But Pat, overall, like I said, what a great set of announcements from the EC2 side, from Dave Brown, and of course I’ve got to recommend again, watch our pod, read Pat’s article, and of course I had an article, two talking a little bit about all these announcements. So I promise you if you read the two and watch that one you’ll understand entirely, because Dave brown did a great job breaking it down for us.

Pat, we got to keep moving here. Let’s talk about Quantinuum. Honeywell and CQC came together and essentially, Pat, they launched, and this wasn’t brand new, this was something we’d heard about a while ago, but the two companies came together and created basically a new entity. This entity is going to be backed by Honeywell, significant nine figure investment. Chairman of the board, Darius Adamczyk, but Elis Khan and Tony Uttley, the leaders of the two businesses are going to be leading this new company, Pat.

So this is the first announcement and you and I as advisors to Honeywell Quantum have been briefed on several things, but this is the first announcement in what I believe are going to be several announcements. So I had the chance to cover this, write about it. Paul Smith Goodson on your team wrote a really nice piece about this as well, Pat, and we’ll put the links there in the show notes, but really what this is, is a moment as I see it where Quantum is once again, waving its hand and saying, “Hey, we are viable to the market and this isn’t something that’s a 10 and 20 and 30 years out, but this is something that the market and users are going to start to benefit from today.”

Now this announcement of Quantinuum is really more about creating the structure of this new entity, it’s introducing this full stack platform, somewhat agnostic, Pat, platform. First of all, what was announced was that the company is going to open source development. So they’re going to go to a software development stack that enables not only for software to be built to be used on Honeywell, but to be used on IBM quantum machines and other machines. So that’s super interesting, and there’s a little leak out there that the Quantinuum is going to be offering one of the first softwares that can be subscription, like as a service delivered for security.
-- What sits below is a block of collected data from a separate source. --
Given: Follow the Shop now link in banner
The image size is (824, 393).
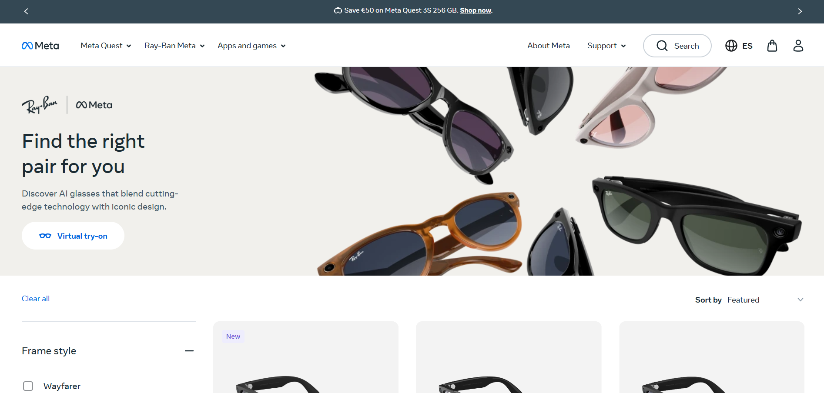Looking at the screenshot, I should pyautogui.click(x=476, y=10).
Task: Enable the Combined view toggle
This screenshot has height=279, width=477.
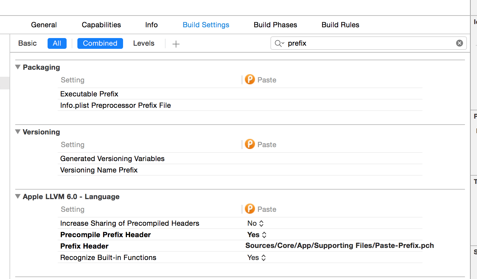Action: click(x=100, y=43)
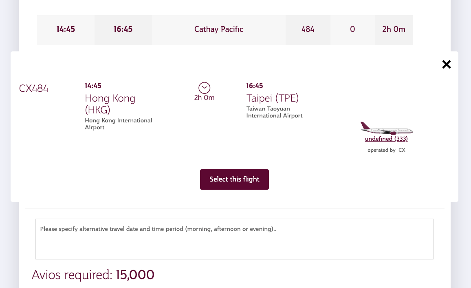This screenshot has height=288, width=471.
Task: Click Hong Kong (HKG) departure city
Action: pyautogui.click(x=110, y=104)
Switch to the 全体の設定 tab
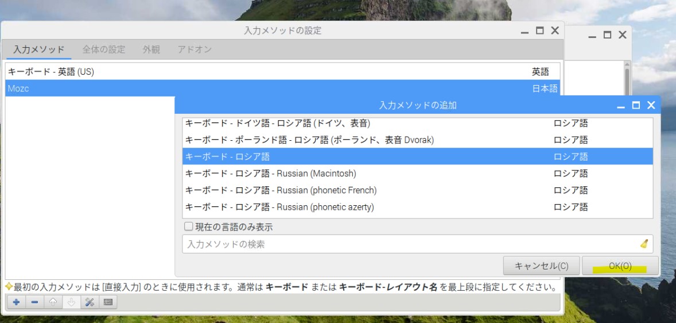676x323 pixels. pos(103,49)
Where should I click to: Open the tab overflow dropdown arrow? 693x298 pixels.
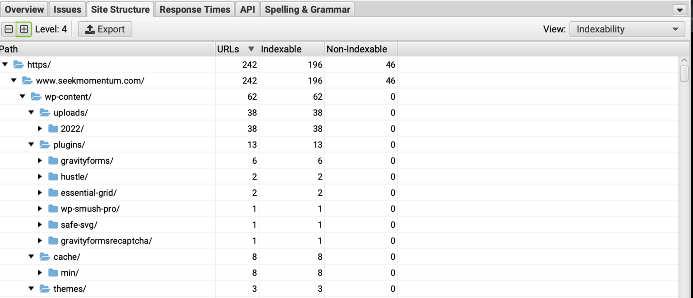click(679, 9)
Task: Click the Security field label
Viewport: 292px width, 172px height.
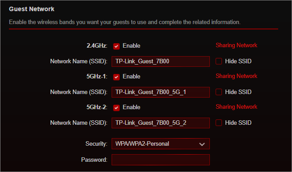Action: [x=96, y=144]
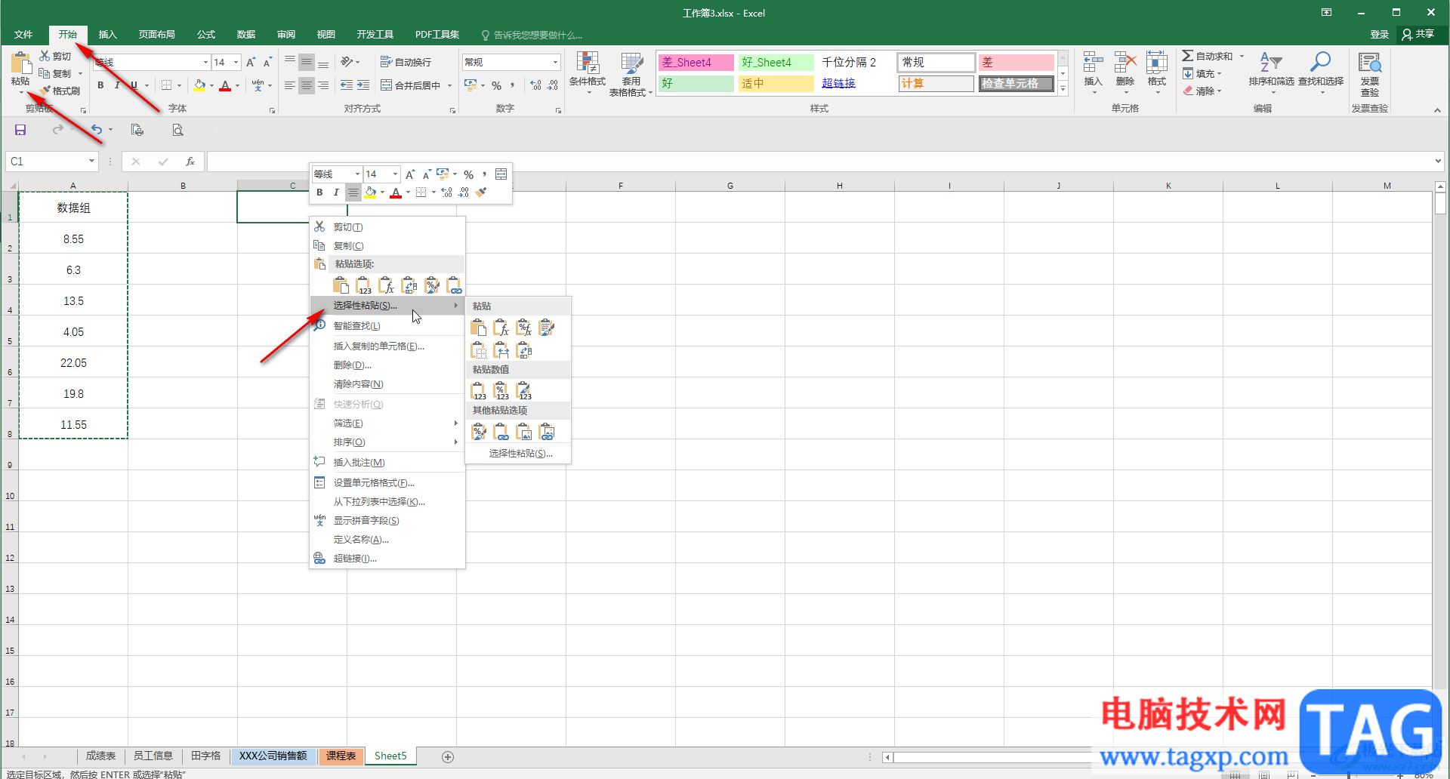
Task: Toggle Wrap Text (自动换行) in the ribbon
Action: (x=406, y=62)
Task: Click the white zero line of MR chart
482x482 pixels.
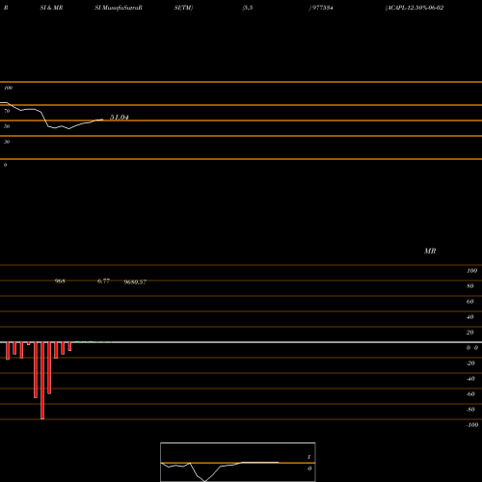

So they’re actually coming out to market and kind of saying, “Hey, this is going to be a monetizable quantum company that can drive real revenue, real service that could be utilized today and deliver something that traditional classical computing cannot do on its own.” Pat, I’m going to make one prognostication, this company I believe will go public. It will happen fairly quickly, I could see a spec possibly direct listing, more likely a spec, and it’s going to create another vehicle of investment for people who want to get in on quantum.

Now, there are a few out there, I’ve seen some of the stuff you’ve covered on like INQ who’s been investible went public recently. But what I kind of like here is that the big companies like Honeywell, Google, IBM, you couldn’t invest in quantum. You had to invest in this whole conglomerate, and quantum was just a small, tiny fraction of revenue for them. This is going to give people who are bullish on quantum something, an avenue to look at with some real hopeful for revenue projections and business, and of course, Pat we’ve been close to them for a while. So that’s kind of was my take on the Quantinuum news.

Patrick Moorhead: Great analysis, Daniel, and the big things that came to mind for me were first off, I like the full stack play. I like the software and the hardware, and as we can see, there are certain companies that sometimes having the piece parts is good for focus and other times having a full stack, having all the parts come together is better for others, and this is the first full stack quantum company and I’m pretty excited about it. What is a full stack company? Well, it’s Apple, right? AWS is a full stack company when you look at their own silicon. They do it all, all the way from the application to the hardware, and I think that’s pretty unique.

The other thing is this security capability to me and I got to watch what I say, I believe it’s the first true instantiation of a security service that uses quantum and is better on quantum than using a classical computer. I’ve got Paul Smith Goodson, our quantum guru doing the double and triple click on that, but I hope to have a lot more of that later. The other thing is don’t look at this as a winner take all market. There are some things that are really positive that IBM is doing, that INQ is doing that Quantinuum, and even Adam Computing, they all have a slightly different way of addressing this market. But I think that first of all, we’re early, we’re not as early as the pioneers who have been working on this for the pre 10 years, like Honeywell and IBM, but there’s still a lot of room for a lot of people who are jocking for position right now.

Again, I’ll get back to what I like about this, I really appreciate the full stackness of this.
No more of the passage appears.